Pricing your art like a Salsa Nazi

There’s a Mexican food place near my house that I loved going to.  Great food, but one thing kills it though.

They don’t want to give you salsa with your food.  Asking me to eat a burrito without salsa is like eating a bowl of Cheerios without milk.  You can do it but you don’t want to.

Actually, they‘ll give you salsa but they only give you one.  They even have a sign that says 1 salsa per burrito.  And then they treat you like a criminal if I ask for anymore.  They just stand there judging me in all my salsa rebelliousness and burrito piety. 

I kid, but it is annoying.

I asked the owner of the neighboring store about this because I knew he ate there too.  I just had to get the scoop on what was up with the Salsa Nazi.  

He told me he keeps the prices low so that all the landscapers in the neighborhood will keep eating there.  And him being a freak about the “free” salsa was his way of controlling costs.  

I asked him, “why doesn’t he just raise his prices” or charge for the damn salsa?  He said, “I don’t know”.  We both stared at each other cluelessly.

The Salsa Nazi has a money problem because he has a pricing problem.  I looked and that restaurant opened in 2008.  I could make fun and say he should have worked this out by now but I get it.  I had my own pricing issues too.

When I first started drawing caricatures at parties, I priced myself low because I didn’t have any experience or clients.  And I was still at Marvel so it didn’t matter a ton.  

And that’s great in the beginning but after you get some experience under your belt, you should charge what you want.  Irregardless of whatever the “market” is charging or what your colleagues think you should charge.  

But most creatives don’t.  

If you were to stop reading right now and get nothing else from this writing, read this first.  And memorize it.  

Or as Jim Rohn used to say, put it on your refrigerator so you can see it everyday.

PRICE.

IS.

ELASTIC. 

Think about it.  

You can buy a bag from Walmart for $30 or you can get the same size bag from Louis Vuitton for $2,000.  Same size bag, huge difference in price.

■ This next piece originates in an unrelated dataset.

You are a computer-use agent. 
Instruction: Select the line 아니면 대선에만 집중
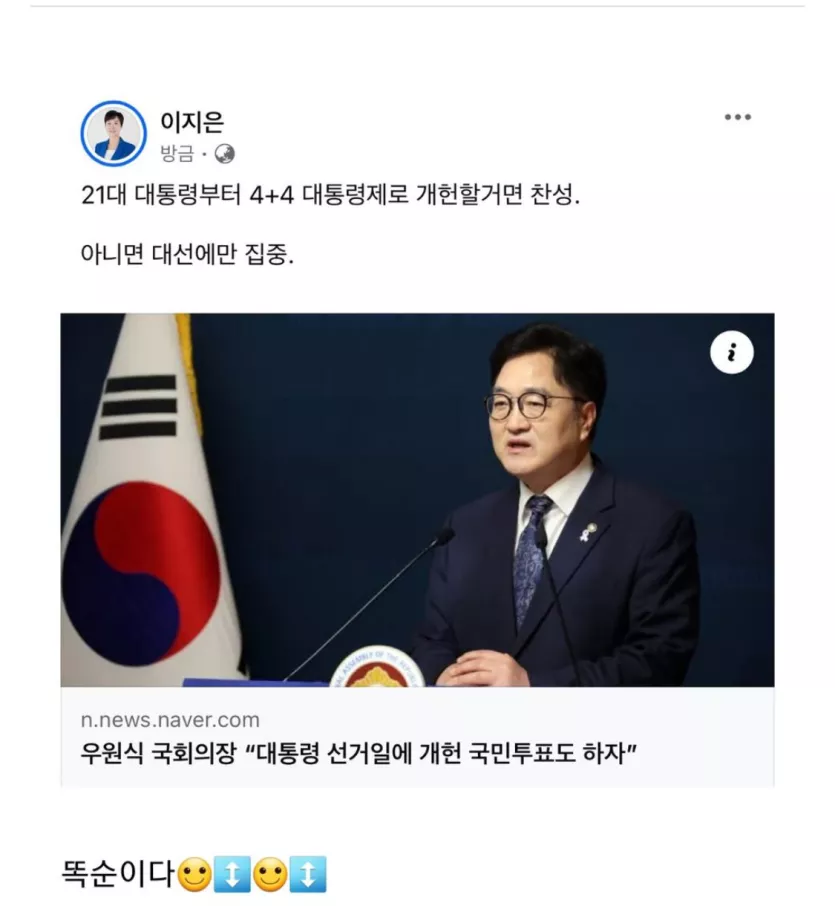[187, 254]
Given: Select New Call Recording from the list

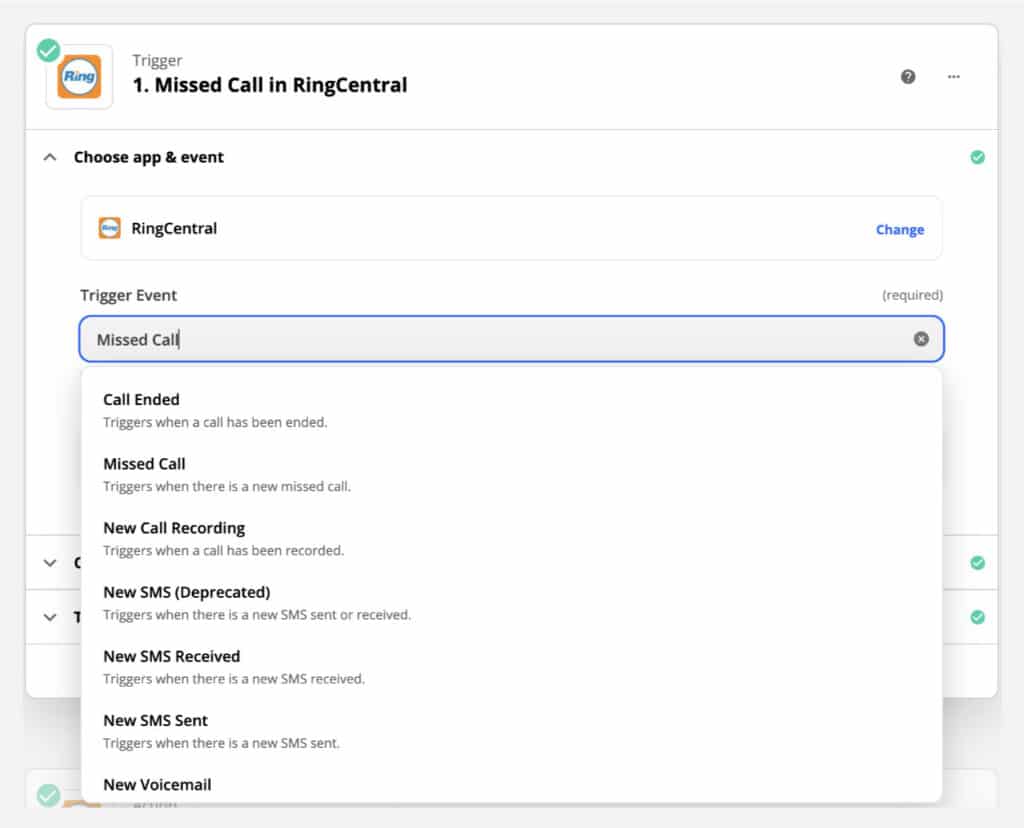Looking at the screenshot, I should point(173,527).
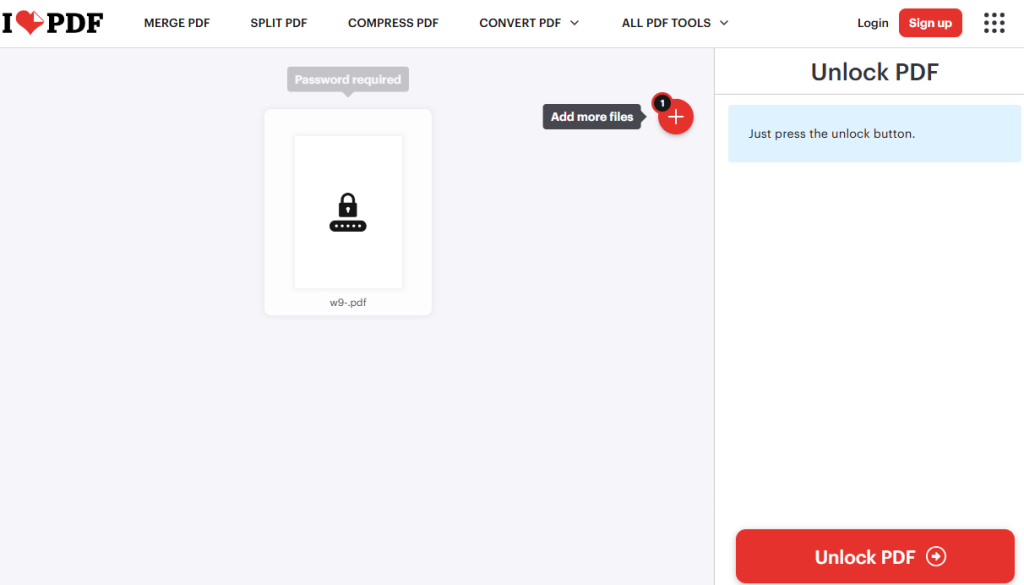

Now, I know what you’re thinking…  But Adam, those are products.  I provide a service.    

I’m a graphic artist.

I’m a photographer.

I’m a juggler.

Doesn’t matter.  Want a service example?  Fine.  Let’s do it.  

My barber charges me $30 for a haircut.  I’m practically bald when I go in and I’m slightly more bald when I come. From far away someone may think I’m being hustled but I’m not.  I happily pay it.

I met a barber that charged $200 for haircuts.  And Steve Harvey said he paid hundreds of dollars more than that for each trim until he went bald like me.  

So why don’t we raise our prices based on what we want instead of the market or what we think we can get?

For most of us, it’s fear.

Fear you won’t be liked.

Fear they won’t buy.  

Fear you can’t pay your bills.  

Let me tell you a secret.  The limit to what you can earn and the power that is available to you is nestled between your ears.

“Wealth is an idea. A radio is an idea. Television is an idea. An automobile is an idea. Everything around you is an idea made manifest in the world.”    

-Joseph Murphy 

Wanna charge $500?  That’s an idea.

Wanna charge $5000?  That’s an idea. 

But anyway you look at it, it is YOUR idea.  And it ties into your paradigm of what you expect and what you believe you can charge. 

It’s.  All.  You.

It’s not the market.

It’s not CNN.

And it’s not yo mama.

As Joe Dispenza says, you can’t think better than how you feel.  And I got news for you, you can’t earn more than what you believe you can receive.  

Keep becoming the highest expression of yourself and you will live more of the life that you want.  In your personal life and with your art.